Records from a dataset
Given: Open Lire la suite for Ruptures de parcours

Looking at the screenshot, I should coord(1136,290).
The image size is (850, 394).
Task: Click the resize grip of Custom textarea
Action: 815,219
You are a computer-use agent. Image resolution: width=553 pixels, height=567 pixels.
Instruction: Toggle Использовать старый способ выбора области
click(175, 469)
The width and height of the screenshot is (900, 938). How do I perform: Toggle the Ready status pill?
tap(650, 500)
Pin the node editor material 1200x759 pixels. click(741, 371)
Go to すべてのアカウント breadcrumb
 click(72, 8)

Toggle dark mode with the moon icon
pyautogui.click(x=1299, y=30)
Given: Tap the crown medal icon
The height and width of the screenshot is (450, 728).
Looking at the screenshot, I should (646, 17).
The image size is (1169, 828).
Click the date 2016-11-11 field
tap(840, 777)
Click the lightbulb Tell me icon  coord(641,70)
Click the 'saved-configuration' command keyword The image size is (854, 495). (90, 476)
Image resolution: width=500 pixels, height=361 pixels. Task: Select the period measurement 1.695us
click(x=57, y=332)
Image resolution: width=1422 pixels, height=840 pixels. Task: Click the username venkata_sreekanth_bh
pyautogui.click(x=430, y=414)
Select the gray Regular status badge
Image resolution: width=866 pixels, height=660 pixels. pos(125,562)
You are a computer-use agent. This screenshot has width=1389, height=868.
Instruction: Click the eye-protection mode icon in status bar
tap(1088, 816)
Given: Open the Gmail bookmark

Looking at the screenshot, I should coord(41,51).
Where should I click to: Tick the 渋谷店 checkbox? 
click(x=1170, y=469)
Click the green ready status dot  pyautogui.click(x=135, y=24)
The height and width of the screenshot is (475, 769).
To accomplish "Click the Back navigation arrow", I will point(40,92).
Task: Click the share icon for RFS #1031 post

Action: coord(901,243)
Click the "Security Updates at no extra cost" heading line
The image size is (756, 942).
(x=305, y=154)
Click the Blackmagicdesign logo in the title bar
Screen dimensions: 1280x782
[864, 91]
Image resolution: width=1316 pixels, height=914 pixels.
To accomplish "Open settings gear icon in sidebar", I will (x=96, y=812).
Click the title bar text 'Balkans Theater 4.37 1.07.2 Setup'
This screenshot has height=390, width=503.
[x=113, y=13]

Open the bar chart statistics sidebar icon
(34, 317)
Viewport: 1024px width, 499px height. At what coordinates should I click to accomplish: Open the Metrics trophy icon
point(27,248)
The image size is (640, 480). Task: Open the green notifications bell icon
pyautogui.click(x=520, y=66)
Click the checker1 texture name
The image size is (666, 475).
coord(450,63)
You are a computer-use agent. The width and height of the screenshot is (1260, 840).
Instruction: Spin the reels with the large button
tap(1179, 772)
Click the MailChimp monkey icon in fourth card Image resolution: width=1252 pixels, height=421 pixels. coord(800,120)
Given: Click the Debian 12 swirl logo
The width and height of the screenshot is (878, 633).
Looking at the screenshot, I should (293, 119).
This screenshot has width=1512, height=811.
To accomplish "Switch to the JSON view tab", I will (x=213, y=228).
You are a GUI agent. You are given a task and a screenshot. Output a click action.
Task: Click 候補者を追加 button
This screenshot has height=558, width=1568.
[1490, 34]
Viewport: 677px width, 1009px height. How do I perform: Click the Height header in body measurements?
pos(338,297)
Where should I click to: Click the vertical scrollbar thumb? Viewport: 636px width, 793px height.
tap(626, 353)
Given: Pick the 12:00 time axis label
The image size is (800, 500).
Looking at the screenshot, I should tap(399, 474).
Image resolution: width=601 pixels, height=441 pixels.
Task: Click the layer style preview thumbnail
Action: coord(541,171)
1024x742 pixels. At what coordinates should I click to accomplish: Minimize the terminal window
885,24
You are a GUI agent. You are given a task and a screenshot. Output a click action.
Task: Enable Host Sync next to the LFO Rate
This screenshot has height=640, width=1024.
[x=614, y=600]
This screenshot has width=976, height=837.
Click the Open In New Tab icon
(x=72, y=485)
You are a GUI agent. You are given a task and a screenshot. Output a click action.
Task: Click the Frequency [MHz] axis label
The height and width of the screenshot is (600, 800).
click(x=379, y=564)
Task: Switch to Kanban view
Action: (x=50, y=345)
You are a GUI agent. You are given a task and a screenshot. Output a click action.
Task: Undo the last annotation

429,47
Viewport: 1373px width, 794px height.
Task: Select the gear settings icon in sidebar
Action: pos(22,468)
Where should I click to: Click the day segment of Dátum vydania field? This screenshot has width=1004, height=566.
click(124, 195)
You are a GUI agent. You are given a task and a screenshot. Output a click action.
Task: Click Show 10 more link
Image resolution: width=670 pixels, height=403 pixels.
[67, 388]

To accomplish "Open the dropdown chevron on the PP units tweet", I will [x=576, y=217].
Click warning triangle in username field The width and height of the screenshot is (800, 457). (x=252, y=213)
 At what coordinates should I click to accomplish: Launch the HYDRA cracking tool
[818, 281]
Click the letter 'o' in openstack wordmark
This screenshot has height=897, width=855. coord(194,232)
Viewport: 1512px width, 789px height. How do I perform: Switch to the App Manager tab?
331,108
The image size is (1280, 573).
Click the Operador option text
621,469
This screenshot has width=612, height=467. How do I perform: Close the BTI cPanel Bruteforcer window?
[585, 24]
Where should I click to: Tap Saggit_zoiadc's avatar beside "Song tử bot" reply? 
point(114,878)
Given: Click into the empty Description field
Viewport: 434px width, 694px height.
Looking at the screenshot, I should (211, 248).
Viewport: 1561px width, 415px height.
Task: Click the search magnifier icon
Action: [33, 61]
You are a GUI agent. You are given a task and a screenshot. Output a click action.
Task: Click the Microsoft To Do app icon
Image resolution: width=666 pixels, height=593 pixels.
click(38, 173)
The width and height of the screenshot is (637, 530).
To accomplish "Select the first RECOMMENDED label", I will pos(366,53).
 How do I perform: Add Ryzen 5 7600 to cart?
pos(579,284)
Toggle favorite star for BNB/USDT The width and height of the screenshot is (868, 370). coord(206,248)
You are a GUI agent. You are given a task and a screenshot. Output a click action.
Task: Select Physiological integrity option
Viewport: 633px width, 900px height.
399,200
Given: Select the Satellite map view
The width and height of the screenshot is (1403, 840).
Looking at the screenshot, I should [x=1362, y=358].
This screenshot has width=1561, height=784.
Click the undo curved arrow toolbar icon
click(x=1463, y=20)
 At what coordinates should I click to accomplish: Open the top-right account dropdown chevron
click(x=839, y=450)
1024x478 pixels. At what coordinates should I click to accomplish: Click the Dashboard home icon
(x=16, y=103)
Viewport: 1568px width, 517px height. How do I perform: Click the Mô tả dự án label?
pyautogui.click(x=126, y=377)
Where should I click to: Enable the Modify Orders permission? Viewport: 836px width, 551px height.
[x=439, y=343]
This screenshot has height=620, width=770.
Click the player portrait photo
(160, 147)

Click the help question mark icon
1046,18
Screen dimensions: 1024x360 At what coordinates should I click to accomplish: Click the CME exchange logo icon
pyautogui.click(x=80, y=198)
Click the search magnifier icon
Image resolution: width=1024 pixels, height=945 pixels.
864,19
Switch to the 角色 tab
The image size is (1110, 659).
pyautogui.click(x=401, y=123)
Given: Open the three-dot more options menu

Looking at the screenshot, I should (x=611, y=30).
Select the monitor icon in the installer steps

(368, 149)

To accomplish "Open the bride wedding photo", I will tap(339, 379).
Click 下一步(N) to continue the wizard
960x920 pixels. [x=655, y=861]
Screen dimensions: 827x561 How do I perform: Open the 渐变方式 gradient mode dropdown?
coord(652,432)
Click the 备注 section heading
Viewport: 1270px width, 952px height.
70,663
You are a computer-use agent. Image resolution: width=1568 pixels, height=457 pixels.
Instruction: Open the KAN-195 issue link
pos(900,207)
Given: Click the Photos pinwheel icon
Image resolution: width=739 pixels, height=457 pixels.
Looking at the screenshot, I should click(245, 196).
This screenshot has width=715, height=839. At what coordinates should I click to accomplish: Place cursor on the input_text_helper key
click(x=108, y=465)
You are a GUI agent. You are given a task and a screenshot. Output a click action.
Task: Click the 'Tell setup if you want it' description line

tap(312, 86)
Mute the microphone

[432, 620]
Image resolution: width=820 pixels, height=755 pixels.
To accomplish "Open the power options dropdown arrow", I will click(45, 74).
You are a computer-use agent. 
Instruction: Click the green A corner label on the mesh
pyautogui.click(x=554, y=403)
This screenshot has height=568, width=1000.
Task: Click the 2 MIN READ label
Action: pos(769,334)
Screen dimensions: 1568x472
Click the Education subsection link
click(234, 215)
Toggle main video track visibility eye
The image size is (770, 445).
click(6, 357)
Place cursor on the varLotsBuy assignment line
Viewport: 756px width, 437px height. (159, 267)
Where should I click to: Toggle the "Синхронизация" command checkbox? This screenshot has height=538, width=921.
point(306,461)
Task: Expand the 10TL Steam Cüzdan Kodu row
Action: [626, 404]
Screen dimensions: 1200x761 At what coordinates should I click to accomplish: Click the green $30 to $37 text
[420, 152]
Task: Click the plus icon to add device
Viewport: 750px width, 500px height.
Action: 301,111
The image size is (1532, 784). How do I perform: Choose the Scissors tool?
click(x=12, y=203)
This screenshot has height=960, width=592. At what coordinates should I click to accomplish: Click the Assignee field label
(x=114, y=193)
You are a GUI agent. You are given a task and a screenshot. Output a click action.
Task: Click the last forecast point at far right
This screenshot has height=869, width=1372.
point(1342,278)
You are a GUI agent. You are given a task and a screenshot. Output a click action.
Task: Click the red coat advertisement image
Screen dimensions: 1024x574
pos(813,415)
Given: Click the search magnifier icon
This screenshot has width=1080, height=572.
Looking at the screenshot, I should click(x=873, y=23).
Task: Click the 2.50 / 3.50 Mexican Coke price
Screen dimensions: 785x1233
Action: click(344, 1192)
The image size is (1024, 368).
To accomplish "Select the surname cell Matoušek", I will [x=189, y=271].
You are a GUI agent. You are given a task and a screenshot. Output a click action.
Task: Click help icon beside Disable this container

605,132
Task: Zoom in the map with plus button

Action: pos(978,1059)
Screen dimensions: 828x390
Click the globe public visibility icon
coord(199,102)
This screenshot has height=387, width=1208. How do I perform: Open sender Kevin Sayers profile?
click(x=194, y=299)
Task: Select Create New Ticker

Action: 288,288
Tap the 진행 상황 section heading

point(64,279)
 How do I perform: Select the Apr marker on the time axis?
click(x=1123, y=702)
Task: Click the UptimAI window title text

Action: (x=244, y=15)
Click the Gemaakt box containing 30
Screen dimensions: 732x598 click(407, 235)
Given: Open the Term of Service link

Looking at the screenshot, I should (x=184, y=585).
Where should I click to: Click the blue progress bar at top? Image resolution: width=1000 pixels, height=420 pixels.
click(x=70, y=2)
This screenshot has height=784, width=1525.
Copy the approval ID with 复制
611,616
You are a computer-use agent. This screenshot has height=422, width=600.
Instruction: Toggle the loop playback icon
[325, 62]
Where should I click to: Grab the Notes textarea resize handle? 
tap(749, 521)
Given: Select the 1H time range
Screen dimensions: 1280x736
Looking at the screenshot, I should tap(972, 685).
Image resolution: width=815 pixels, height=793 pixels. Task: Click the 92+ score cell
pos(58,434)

[Prompt] Work out how many lines of the data above hold the word "computer", and write only the count.

[Your solution] 6